What is the White revolution?
- Operation Flood led to the White revolution. It aimed to make India a self-dependent nation in milk production.
- National Dairy Development Board (NDDB) launched it in 1970. Dr Verghese Kurien is the father of the White Revolution in India.
- Operation Flood promoted the AMUL model. Under this model, milk is procured from farmers’ co-operatives. The excess milk is converted to skimmed milk powder and get utilized during the lean season. The milk is distributed through an organized retail network.
- So far operation flood is the world’s biggest dairy development program. The Operation flood made India the world’s largest producer of milk.
Role of cooperatives in Operation Flood:
In India Majority of the dairy farmers own only small landholdings(households with two to five cows). But due to the development of co-operatives under Operation Flood, they were able to improve a lot. This includes,
- The small dairy farmers were able to avoid middlemen.

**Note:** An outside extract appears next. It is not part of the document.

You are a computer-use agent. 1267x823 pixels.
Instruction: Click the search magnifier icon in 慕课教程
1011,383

- They also started getting a guaranteed minimum procurement price for milk.
- It enhanced the knowledge and bargaining power of small and marginal farmers.
Achievement of women dairy farmers:
Apart from the general benefits, women dairy farmers achieved many significant achievements. This includes,
- According to the latest data, there are more than 1,90,000 dairy cooperative societies across the country. Approximately 6 million of their members are women members.

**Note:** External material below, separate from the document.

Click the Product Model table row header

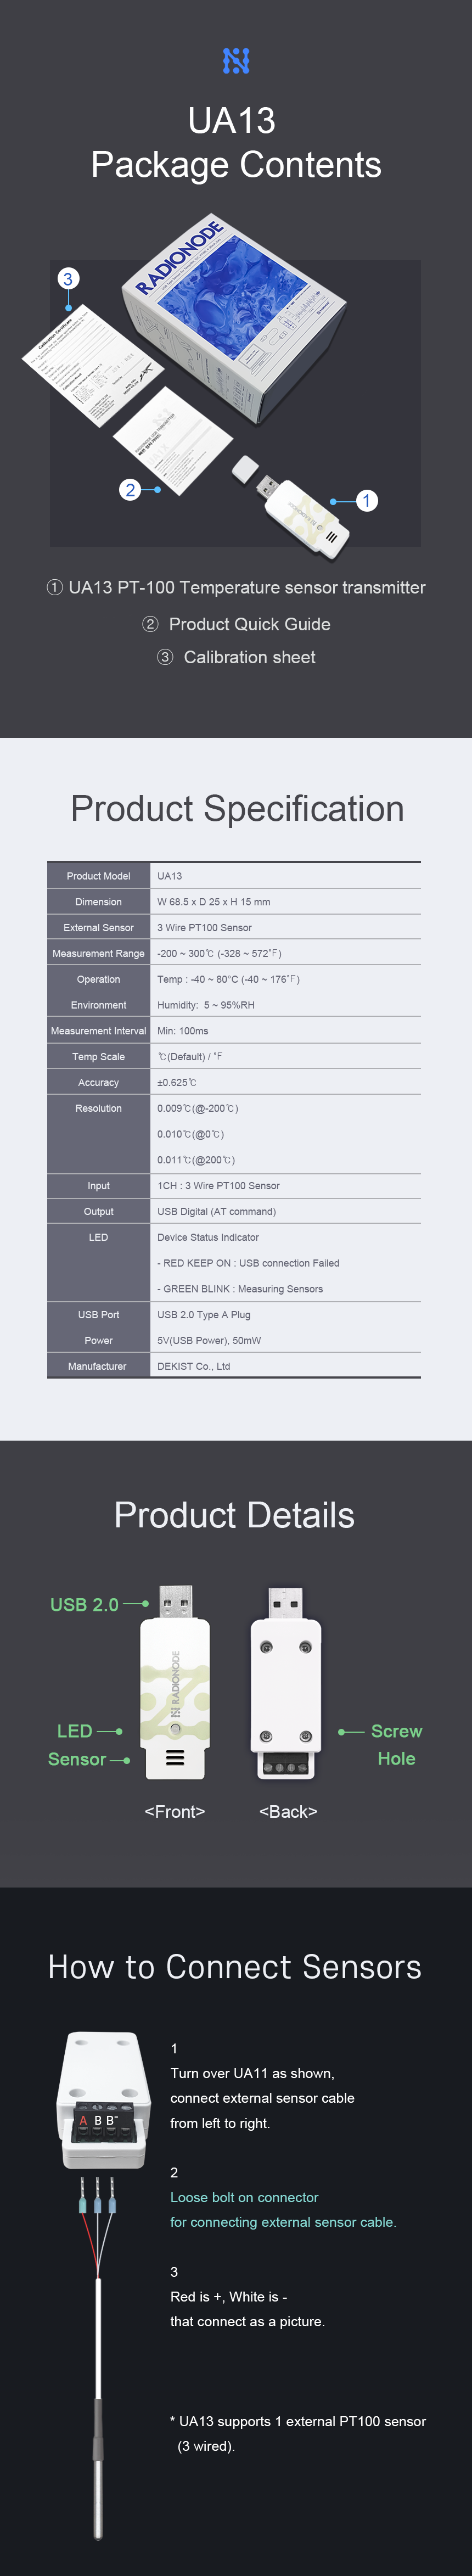98,875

- A study conducted on Women Dairy Cooperative Society (WDCS) members in Rajasthan shows certain striking development among women. Such as,
- 31% of the women dairy farmers in Rajasthan converted their mud houses to cement structures.
- 39% of women dairy farmers in Rajasthan constructed concrete sheds for their cattle
- Women-led cooperatives provide fertile ground for the capacity building of rural women in a leadership position.

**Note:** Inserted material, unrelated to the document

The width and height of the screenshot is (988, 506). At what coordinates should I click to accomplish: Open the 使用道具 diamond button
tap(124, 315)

For example, A woman dairy farmer who not even visited the school joined a Dairy cooperative. Now she is the main breadwinner in her family and bought 25 acres of land with the income she earned through dairy farming.
- Apart from that, Women dairy farmers also broke the traditional practices of patriarchal society.
All these developments are demonstrated through the testimonials on International Women’s Day. It was conducted by the Department of Animal Husbandry and Dairying.
Financial success of women-led dairy unions and companies:
- During the early years of Operation Flood, the National Dairy Development Board worked on setting up women-led producer enterprises. This includes companies like Shreeja Mahila Milk Producer Company. The company started with 24 women, but now it has more than 90,000 members. The company now has a turnover of approximately ₹450 crores/year.
- In 2019, Amul released a list of 10 women dairy farmers who became a millionaire by selling milk.
The women development achieved by the women dairy farmers in India is huge. They achieved this feat even without getting any formal education.
A study by the International Development Research Centre (IDRC) indicates that 93% of women who succeeded received both financial support and training. Instead, the success rate is only 57% if they receive financial aid alone.
So the government has to understand this and start providing training to the remaining women dairy farmers. As this will be the only way to improve women’s empowerment.